The greatest injustice in Rock and Roll history was the erasure of Sister Rosetta Tharpe, a queer black womxn whose musical genius is to thank for the genre itself. In his induction into the Rock and Roll Hall of Fame, Johnny Cash admitted to her being his favorite singer from childhood. She’s been cited by Little Richard as his greatest influence, and Chuck Berry, who said that his career was just “one long Rosetta Tharpe impersonation.” It should be no surprise, people often commented that she “played like a man,” to which Tharpe often replied: “Can’t no man play like me. I play better than a man.”
By the time she was thirty, she had survived two marriages and various relationships with both women and men. She toured with her partner, Marie Knight, another black artist, and later, toured the world as a solo act. She was charismatic and raw, shocking her gospel audience with her pioneering heavy distortion guitar, singing songs of religious devotion amid scantily clad showgirls.
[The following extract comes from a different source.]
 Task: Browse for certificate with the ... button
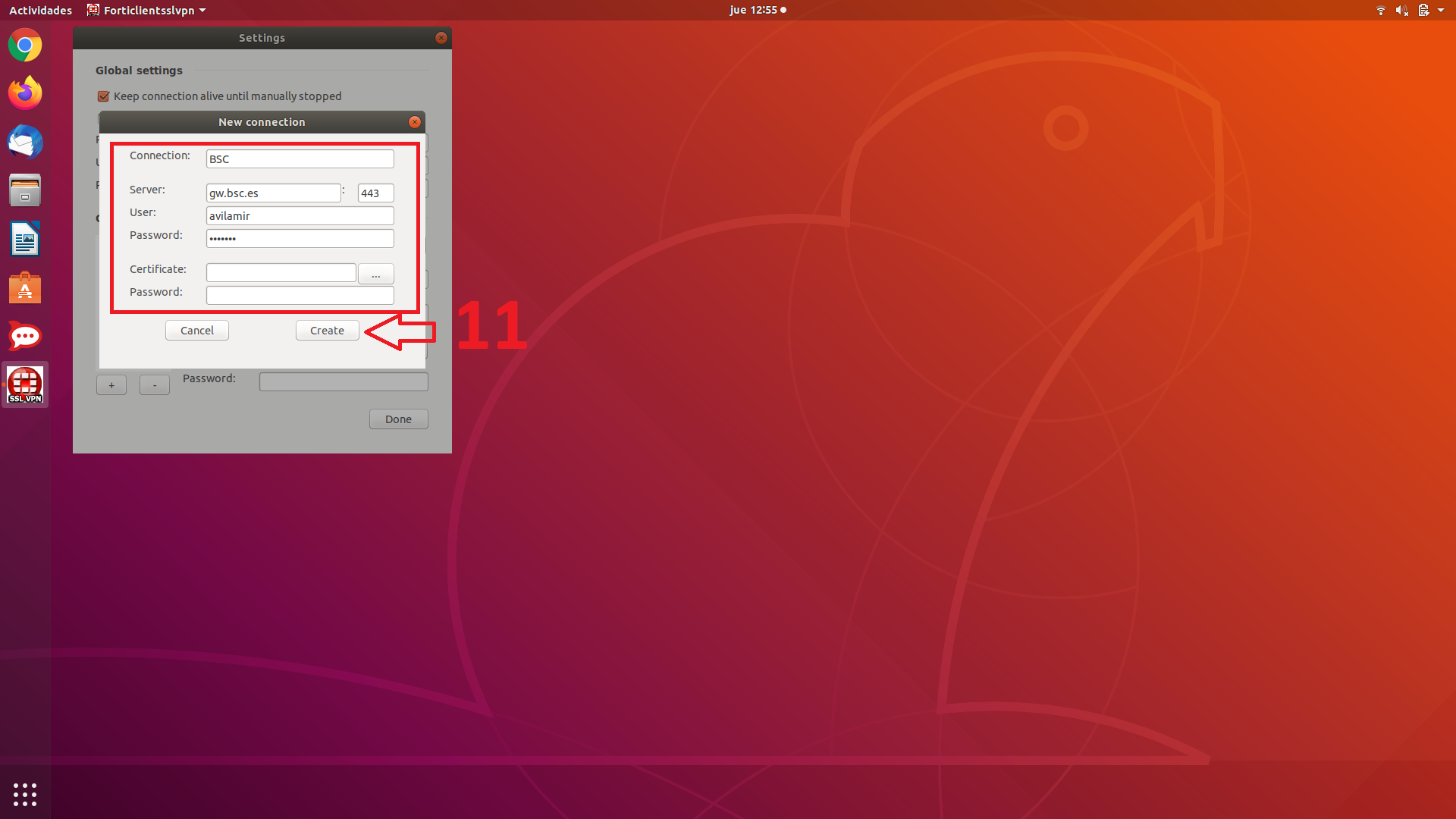click(375, 273)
She was a true concentration of chaotic divinity that chose to put on a human body and gift the world with her promethean shreds and powerful voice.
There’s no better visual analogue for her arrival into and mastery of this reality than the video for “Didn’t It Rain” – she pulls up in style, out of seemingly nowhere, and slays riff after riff, singing her heart out.
Learn of this godmother, pray to this patron saint, and don’t let her name be washed away by the tyranny of the main stream. All praise SRT.